CARTAS DE CAMILO MARIA DE SAROLEA
Minha Princesa de mim:
Por muitos anos - nem me lembro quantos! - íntima-impulsivamente me punha a ouvir as Canções às crianças mortas, os cinco Kindertotenlieder do Gustav Mahler. Friedrich Rückert (1788-1866), poeta romântico alemão, terá escrito 428 poemas de saudade e dor - pensossinto que bem sofridos - em 1836, quando lhe morreram dois filhos. A sua publicação foi póstuma... Hoje em dia, ninguém sabe quem Rückert foi, e dos seus poemas resta a lembrança das canções em que se converteram, sobretudo os que Mahler pôs em música: cinco Kindertotenlieder e mais cinco outras canções. Mas o compositor não tinha ainda filhos mortos, nem casado estava, quando compôs essas canções às crianças mortas. Há quem pretenda que seria pela morte de seu irmão Ernst, eu antes creio que terá sido por um forte pensarsentir o íntimo dos poemas de Rückert. O que ora te digo, Princesa de mim, é autenticamente muito subjetivo, tem muito a ver com o tal impulso que tantas vezes me levou a pôr a tocar discos de, primeiro, 78, e, mais tarde, 33 rotações...para escutar os Kindertotenlieder! De há uns anos para cá, limitado aos CD´s, alterno entre a versão Bruno Walter/Kathleen Ferrier (1952) e a de Leonard Bernstein/Thomas Hampson (1986), entre dois grandes maestros e uma contralto contra um barítono. Comovo-me sempre, são certamente tocantes os intérpretes, é fortemente cardíaca a música... E, todavia, quando encontrei - nem sei como, nem exatamente quando nem onde - a poesia de Rückert, traduzi um kindertotenlied que nenhum Mahler musicou. Teria 15 ou 16 anos? E porque o fiz então, e guardei essa tradução em letra de adolescente quase a deixar de ser romântico? Não sei. Sei só que a reencontrei agora, perdida na papelada que vou arrumando ou rasgando, em vésperas de retiro definitivo para o campo...

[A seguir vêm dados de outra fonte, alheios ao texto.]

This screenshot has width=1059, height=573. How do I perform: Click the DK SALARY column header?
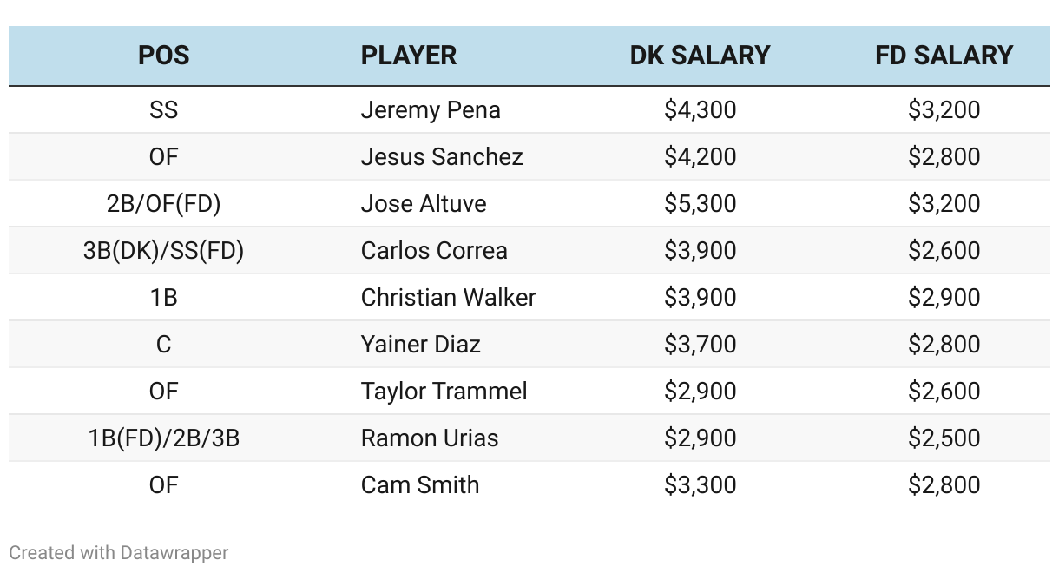point(700,56)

Antes de a transcrever, quero todavia dizer-te que a reli a uma luz diferente, tal como diferentemente me soou o coração dos kindertotenlieder, que hoje novamente escutei. Talvez por ontem ter recebido de um velho amigo, que eu não via há 50 anos, era ele ainda 1º tenente da marinha de guerra e fuzileiro naval - quando, hoje, é padre e frade dominicano - um crucifixo trabalhado por monjas dominicanas contemplativas, em que o Cristo não está de braços esticados e pregados, mas é salvador e abraça um filho pródigo à sua frente ajoelhado. Eis quando, na morte, momento certo ou visão perseguidora, a vida vence. Olho essa cruz de misericórdia, pousada na palma da minha mão e recito, com coração novo, as quadras de Rückert que traduzi (há sessenta anos?):
Du bist ein Shatten am Tage Und in der Nacht ein Licht; Du lebst in meiner Klage Wo ich mein Zelt aufschlage, Da wohnst du bei mir dicht; Du bist mein Schaten am Tage
Wo ich auch nach dir frage, Find dich vor dir Bericht, Du lebst in meiner Klage Und stirbst im Herzen nicht.

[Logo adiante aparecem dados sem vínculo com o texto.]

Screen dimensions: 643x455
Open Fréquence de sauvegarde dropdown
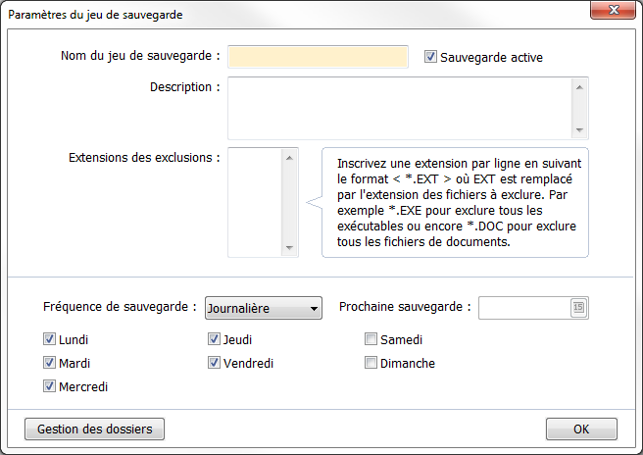[x=263, y=309]
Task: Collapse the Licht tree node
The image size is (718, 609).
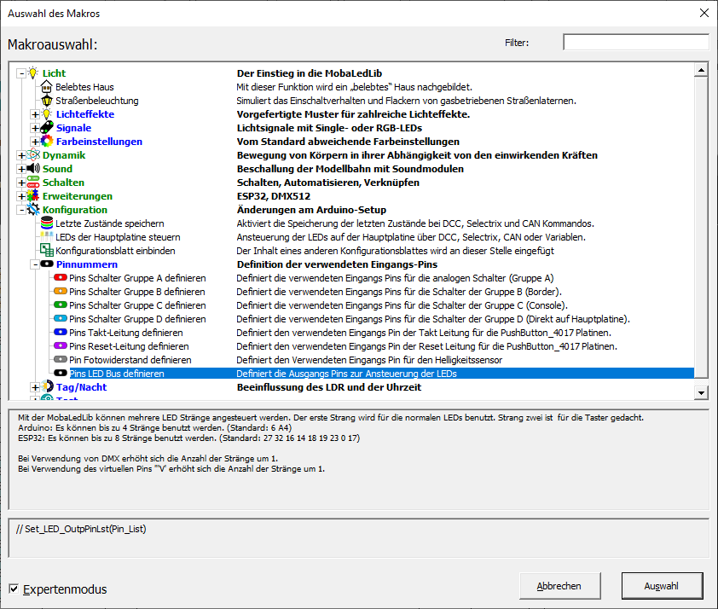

Du lebst in meiner Klage |
Sombra és de dia e luz na escuridão; vives na minha agonia não me morres no coração.
Onde for minha a moradia, aí me habitas o coração: és minha sombra de dia minha luz na escuridão.
Quando de ti inquiria, tinha esta revelação: vives na minha agonia não me morres no coração.
És uma sombra de dia uma luz na escuridão; vives na minha agonia não me morres no coração.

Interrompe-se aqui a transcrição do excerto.